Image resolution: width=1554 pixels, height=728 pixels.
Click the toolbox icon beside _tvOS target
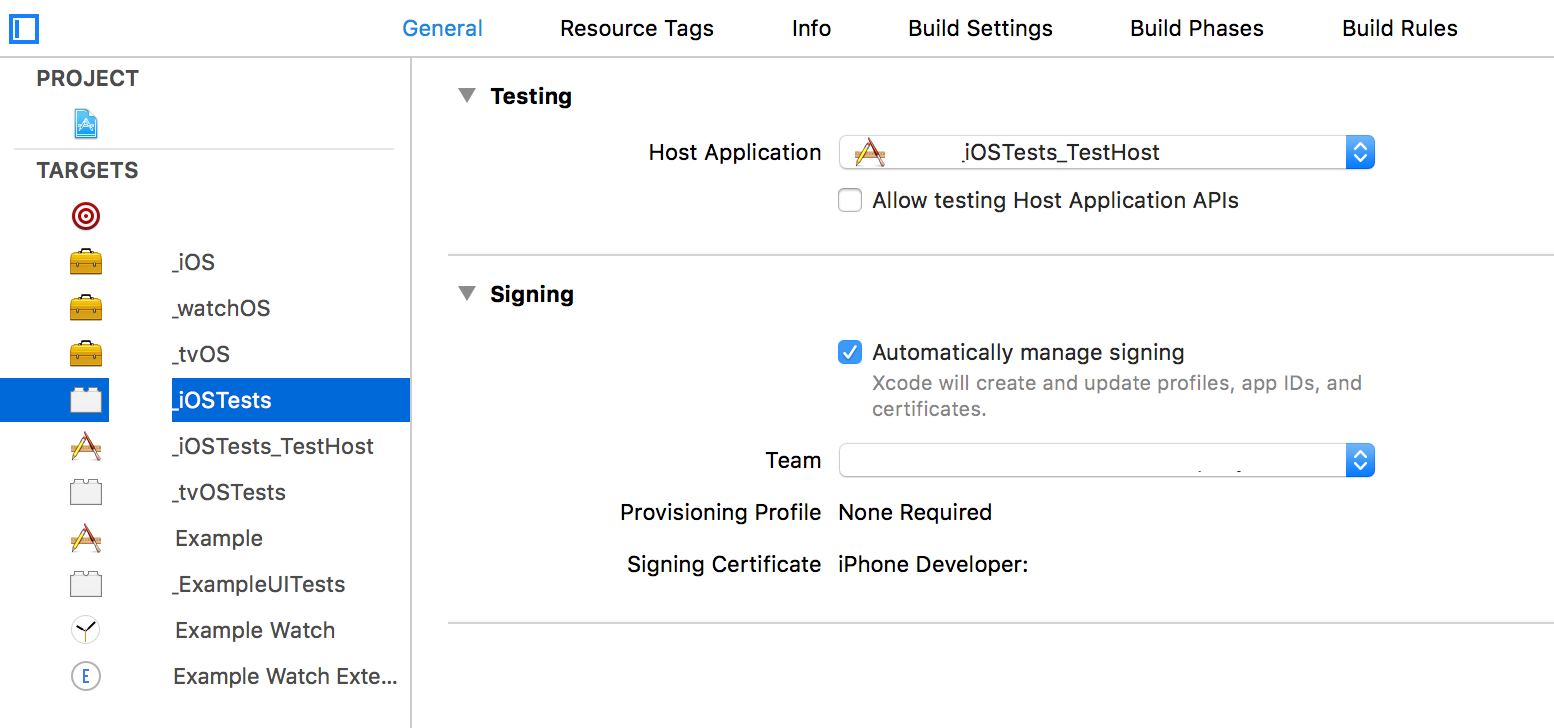click(x=86, y=354)
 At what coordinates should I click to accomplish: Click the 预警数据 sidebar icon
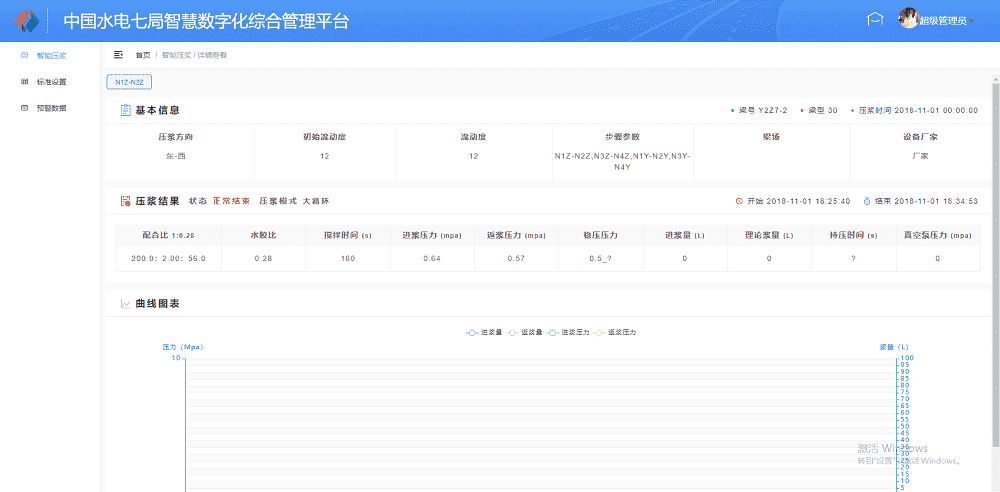click(25, 108)
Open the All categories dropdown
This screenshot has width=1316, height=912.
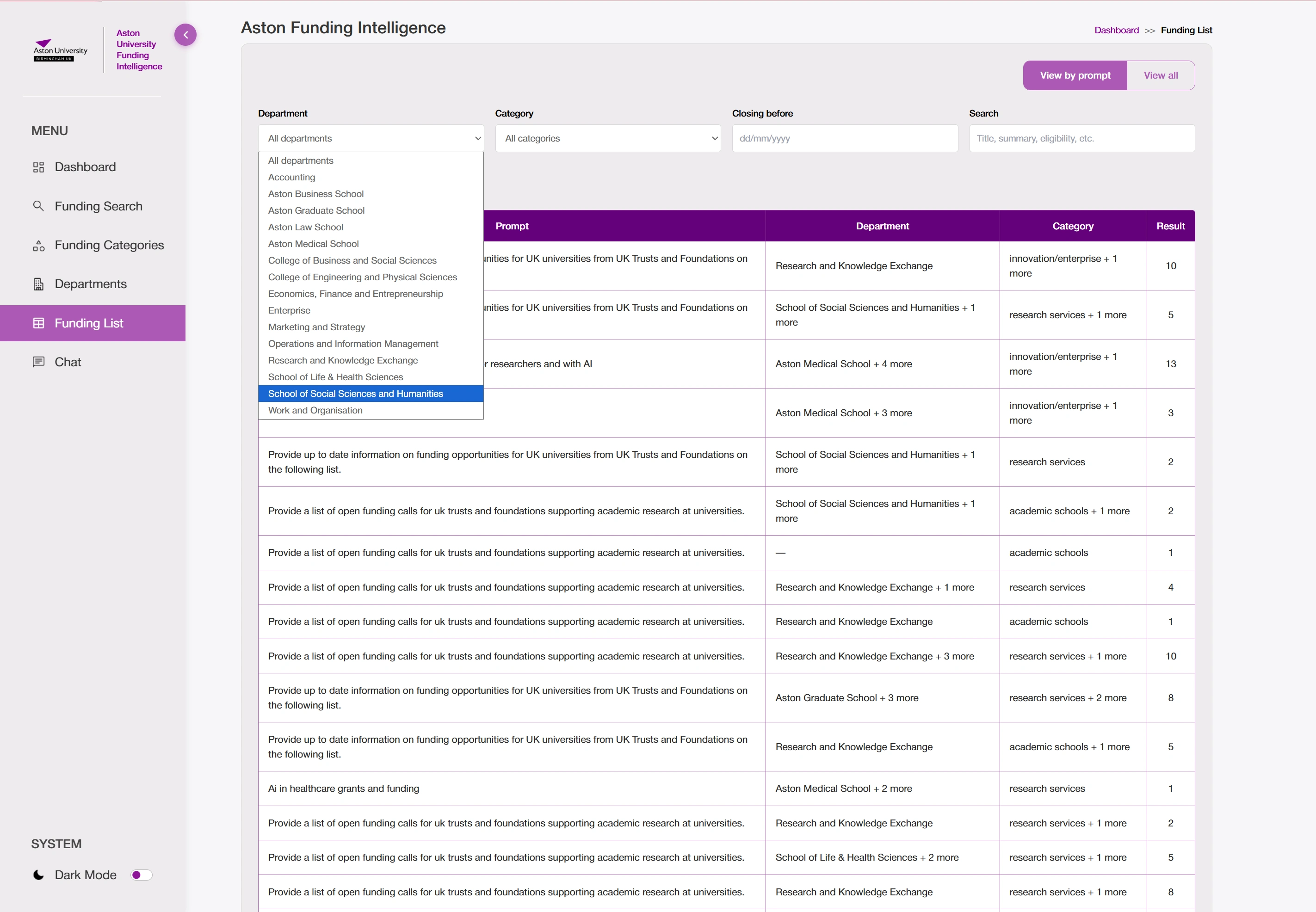pyautogui.click(x=607, y=138)
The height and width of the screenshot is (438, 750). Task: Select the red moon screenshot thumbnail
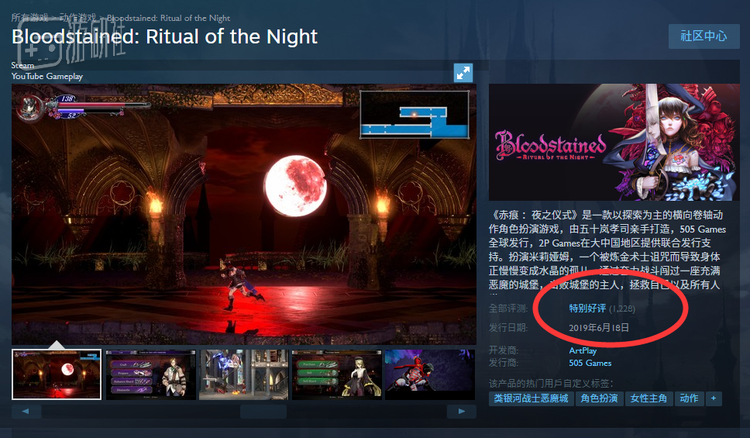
■ ■ ■ ■ ■ ■ ■
**Do this**
Format every line of the entries above as a Markdown table with two columns, Row and Line. Skip blank lines and leave out the pictures.

**Completed task**
| Row | Line |
|---|---|
| 1 | Image resolution: width=1554 pixels, height=728 pixels. |
| 2 | Click the toolbox icon beside _tvOS target |
| 3 | click(x=86, y=354) |
| 4 |  At what coordinates should I click to accomplish: Click the 预警数据 sidebar icon |
| 5 | click(25, 108) |
| 6 | Open the All categories dropdown |
| 7 | This screenshot has width=1316, height=912. |
| 8 | pyautogui.click(x=607, y=138) |
| 9 | The height and width of the screenshot is (438, 750). Task: Select the red moon screenshot thumbnail |